Il s'agit d'apprendre à mieux répartir son énergie sur la journée et la semaine, plutôt que d'alterner entre phases de suractivité et périodes de crash. Le pacing est bien plus qu'une simple méthode : c'est un véritable mode de vie pour ceux qui vivent avec des conditions invalidantes ou une fatigue chronique.
Pourquoi le pacing est essentiel pour les patients fibromyalgiques
Le pacing est mis en place pour atteindre six objectifs clés. Augmenter progressivement l'activité : montez votre niveau d'activité de manière adaptée et douce pour éviter les surcharges. Respecter ses limites : fractionnez vos activités afin de ne pas dépasser vos capacités. Diminuer la douleur : évitez les pics d'activité qui déclenchent les crises douloureuses. Diminuer la fatigue : maintenez un niveau d'énergie stable sans creux excessifs. Arrêter avant la douleur : basez-vous sur la durée et non sur l'apparition de la douleur, en vous arrêtant avant que la douleur n'augmente fortement. Remplacer le cycle douleur : passez du « cycle de la douleur » au « cycle activité/repos » pour mieux stabiliser votre quotidien.
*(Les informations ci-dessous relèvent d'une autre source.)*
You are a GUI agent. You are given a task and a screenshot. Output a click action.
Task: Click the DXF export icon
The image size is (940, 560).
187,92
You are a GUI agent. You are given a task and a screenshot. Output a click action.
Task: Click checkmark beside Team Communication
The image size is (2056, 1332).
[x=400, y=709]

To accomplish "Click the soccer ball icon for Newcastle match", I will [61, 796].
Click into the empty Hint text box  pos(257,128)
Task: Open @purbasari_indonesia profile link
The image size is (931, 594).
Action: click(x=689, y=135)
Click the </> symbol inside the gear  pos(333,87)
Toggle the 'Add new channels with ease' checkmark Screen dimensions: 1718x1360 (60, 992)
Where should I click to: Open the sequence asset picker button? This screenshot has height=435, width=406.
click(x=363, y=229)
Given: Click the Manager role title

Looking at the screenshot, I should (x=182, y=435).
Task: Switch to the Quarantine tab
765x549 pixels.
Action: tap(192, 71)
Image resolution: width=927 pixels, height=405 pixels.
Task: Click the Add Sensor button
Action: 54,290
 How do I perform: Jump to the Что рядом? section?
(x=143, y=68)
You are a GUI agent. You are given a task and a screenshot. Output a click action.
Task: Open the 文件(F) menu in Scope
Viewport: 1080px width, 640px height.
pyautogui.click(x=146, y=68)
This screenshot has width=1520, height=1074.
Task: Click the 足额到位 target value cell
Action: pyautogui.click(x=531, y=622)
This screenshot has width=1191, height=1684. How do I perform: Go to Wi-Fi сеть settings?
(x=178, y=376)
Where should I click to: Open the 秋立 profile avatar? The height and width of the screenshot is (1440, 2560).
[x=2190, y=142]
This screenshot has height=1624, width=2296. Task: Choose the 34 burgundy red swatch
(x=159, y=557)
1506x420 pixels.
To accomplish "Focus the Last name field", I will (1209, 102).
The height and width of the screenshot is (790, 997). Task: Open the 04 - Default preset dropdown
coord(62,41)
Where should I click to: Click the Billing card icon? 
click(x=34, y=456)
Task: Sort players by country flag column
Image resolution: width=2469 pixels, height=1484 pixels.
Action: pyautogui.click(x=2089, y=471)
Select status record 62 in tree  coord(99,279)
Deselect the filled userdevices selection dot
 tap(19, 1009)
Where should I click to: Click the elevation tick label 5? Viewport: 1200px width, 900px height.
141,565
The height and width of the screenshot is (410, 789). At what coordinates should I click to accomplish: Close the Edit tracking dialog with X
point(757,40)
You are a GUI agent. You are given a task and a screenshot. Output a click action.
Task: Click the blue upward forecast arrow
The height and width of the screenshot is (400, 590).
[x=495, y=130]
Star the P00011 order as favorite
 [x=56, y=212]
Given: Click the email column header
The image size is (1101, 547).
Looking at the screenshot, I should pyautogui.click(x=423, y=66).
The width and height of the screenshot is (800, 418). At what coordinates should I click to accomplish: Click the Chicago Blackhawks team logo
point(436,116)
Les grands principes du pacing
- Écoutez votre corps : repérez vos symptômes, vos moments d’énergie et vos moments de fatigue, et notez-les si besoin dans un carnet.
- Faites des pauses régulières : prévoyez des temps de repos avant d’être trop fatigué.
- Arrêtez-vous avant la douleur : il est préférable de réduire l’effort avant que la douleur ne devienne trop importante.
- Reposez-vous juste ce qu’il faut : le repos doit permettre de récupérer sans tomber dans une inactivité trop longue.
- Avancez progressivement : augmentez peu à peu le temps d’activité et diminuez très progressivement les temps de repos.
- Repérez votre seuil de fatigue : il peut être utile d’identifier le moment où vous commencez à vous sentir épuisé après une activité, afin d’en faire un repère personnel. Vous pouvez par exemple adopter une règle simple : consacrer environ 80% de ce temps à l’activité et garder 20% pour la pause ou la récupération. Cette méthode aide à mieux doser l’effort, à éviter de dépasser ses limites et à rendre le pacing plus concret au quotidien.
Conclusion
Le pacing vous apprend à travailler avec votre corps plutôt que contre lui. Cette approche pratique et éprouvée peut être la clé essentielle pour réduire les épisodes d'épuisement, diminuer la douleur et améliorer votre qualité de vie au quotidien. Commencez doucement, notez vos activités et symptômes, et progressez de 10% chaque semaine. Votre corps vous remerciera.